There are big advantages to PBT because it can deliver localised doses of radiation – reducing damage to other parts of the body. This is especially important in for children, because they’re small and their organs are still developing.

But Ashya’s cancer – a medulloblastoma – requires the whole brain and spine to be treated, whether with protons or otherwise. PBT may have caused marginally less damage to his brain and certainly would have avoided damage to his heart (which can cause problems for child cancer patients later in life).

But time is everything with medullablastoma. The longer the time between surgery to remove the tumour and radiotherapy the greater the risk of later relapse. And that’s crucial because children whose cancer comes back have a much lower chance of surviving.

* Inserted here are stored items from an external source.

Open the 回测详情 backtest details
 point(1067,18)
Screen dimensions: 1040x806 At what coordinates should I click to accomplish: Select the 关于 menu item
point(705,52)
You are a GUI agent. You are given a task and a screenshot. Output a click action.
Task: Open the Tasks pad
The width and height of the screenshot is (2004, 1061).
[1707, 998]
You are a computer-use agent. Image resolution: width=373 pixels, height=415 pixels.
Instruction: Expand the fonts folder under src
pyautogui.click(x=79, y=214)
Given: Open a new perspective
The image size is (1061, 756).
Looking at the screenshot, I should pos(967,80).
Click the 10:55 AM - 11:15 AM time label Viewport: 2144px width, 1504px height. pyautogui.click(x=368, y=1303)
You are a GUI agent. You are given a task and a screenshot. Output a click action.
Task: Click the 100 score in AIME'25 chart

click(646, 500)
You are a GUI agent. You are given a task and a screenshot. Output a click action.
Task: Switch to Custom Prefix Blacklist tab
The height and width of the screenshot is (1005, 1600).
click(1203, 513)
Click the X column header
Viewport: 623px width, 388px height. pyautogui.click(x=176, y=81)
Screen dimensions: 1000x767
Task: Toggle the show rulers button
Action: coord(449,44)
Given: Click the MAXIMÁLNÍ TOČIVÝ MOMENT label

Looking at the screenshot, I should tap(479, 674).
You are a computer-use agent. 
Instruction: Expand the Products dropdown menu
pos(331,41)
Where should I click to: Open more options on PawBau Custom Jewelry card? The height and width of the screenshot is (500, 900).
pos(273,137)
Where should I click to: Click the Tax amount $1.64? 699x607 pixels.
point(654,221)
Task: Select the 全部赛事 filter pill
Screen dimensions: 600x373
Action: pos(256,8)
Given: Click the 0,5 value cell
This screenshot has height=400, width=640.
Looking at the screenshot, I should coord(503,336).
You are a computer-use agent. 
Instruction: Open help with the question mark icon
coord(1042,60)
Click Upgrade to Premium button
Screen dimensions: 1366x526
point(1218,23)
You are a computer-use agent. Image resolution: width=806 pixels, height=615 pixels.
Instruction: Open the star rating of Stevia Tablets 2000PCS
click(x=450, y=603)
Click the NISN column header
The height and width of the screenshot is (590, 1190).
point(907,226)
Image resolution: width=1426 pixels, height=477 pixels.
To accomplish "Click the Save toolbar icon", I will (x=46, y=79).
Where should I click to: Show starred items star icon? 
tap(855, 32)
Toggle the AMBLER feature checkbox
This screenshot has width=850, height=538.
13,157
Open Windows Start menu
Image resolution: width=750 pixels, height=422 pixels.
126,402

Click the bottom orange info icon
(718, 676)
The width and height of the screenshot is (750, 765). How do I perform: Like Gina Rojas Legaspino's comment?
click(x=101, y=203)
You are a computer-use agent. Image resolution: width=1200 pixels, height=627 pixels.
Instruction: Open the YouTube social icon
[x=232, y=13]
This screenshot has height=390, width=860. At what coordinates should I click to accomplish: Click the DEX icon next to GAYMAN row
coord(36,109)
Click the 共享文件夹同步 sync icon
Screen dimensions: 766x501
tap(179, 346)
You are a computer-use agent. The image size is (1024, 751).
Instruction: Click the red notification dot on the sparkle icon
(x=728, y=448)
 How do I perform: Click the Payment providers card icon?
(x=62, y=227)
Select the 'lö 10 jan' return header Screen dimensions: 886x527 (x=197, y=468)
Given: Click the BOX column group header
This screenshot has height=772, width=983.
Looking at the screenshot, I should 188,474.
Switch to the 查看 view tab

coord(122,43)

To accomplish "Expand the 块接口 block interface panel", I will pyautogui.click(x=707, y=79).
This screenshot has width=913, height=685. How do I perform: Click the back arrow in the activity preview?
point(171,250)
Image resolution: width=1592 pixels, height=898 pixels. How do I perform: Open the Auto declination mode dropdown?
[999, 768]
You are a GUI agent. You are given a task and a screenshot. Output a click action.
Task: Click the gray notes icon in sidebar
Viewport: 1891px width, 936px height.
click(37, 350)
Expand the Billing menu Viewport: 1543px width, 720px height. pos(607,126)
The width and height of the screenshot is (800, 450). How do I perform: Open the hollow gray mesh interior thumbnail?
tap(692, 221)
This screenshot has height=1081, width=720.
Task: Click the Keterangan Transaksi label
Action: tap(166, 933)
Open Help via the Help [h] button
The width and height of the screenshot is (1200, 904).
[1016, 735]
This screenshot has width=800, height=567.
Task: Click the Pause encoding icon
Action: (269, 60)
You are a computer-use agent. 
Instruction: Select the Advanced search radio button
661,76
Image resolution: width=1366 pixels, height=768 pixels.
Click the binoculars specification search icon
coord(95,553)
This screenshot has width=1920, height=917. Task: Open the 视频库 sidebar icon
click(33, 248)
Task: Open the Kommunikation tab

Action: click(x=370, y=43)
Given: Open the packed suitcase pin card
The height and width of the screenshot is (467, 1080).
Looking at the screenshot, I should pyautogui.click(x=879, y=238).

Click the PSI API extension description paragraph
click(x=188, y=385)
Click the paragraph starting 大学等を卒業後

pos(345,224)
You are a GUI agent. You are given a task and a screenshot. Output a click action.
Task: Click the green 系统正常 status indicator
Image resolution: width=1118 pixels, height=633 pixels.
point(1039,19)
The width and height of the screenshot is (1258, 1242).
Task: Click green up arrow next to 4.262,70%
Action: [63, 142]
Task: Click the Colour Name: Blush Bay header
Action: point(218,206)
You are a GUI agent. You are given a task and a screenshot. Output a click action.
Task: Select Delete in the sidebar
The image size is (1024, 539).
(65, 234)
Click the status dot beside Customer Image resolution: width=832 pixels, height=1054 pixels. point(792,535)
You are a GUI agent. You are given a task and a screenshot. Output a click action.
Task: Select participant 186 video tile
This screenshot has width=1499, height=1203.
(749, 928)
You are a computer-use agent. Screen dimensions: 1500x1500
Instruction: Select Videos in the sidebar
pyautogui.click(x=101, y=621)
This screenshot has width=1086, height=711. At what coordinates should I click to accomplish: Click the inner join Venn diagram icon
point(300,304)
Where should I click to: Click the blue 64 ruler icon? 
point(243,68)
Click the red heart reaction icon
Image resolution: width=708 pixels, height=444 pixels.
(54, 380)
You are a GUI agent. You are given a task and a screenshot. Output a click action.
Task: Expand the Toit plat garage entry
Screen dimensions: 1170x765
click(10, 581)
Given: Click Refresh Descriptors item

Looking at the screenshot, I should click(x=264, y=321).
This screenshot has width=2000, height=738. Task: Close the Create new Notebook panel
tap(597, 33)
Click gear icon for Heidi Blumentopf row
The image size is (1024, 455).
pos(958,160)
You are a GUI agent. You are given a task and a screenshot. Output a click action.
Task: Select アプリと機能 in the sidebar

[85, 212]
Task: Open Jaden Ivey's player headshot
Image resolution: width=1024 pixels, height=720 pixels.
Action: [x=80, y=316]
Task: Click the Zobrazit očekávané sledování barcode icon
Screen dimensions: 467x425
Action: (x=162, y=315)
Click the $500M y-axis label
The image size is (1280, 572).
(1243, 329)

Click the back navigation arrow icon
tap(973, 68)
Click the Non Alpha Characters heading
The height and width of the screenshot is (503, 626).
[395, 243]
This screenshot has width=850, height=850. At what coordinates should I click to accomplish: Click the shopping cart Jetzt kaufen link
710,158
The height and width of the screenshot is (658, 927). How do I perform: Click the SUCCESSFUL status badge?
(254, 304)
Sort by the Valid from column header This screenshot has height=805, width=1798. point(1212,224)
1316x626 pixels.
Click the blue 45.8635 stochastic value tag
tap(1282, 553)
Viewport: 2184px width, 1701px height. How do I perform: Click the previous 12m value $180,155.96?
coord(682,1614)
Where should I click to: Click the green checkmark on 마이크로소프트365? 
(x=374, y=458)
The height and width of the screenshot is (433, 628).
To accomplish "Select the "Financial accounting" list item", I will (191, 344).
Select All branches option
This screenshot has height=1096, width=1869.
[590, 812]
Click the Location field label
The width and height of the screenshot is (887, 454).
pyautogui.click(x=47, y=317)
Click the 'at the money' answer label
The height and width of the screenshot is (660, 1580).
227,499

SPAIN-BRITAIN-HEALTH-CHILD

Ashya King at a party on 15 June 2013

PBT is not available (yet) in the UK, and NHS patients have to travel to America. Ashya’s doctors decided that the travel delay could reduce Ashya’s chance of surviving at all – making the problems PBT might help avoid later in life less relevant.

Ashya’s cancer was treated last year. This type of brain cancer is only considered “cured” if it does not reappear within five years.

His father, Brett King, refused to allow his son to have chemotherapy while in Prague. Chemotherapy is dreadful and it’s hard to criticise any parent who wouldn’t want to see their child go through it.

But without the drugs, the chance of his cancer coming back is now between 8 or 10 per cent greater than it would have been.

Ashya’s parents were faced with awful decisions – and the actions that were taken were made with the very best of intentions.

Perhaps the only good thing about the sad story of Ashya King is that it raised the profile of childhood cancers in the UK. We’re one of the worst rich nations at diagnosing and treating childhood cancers like Ashya’s early – with some of the lowest survival rates to go with it.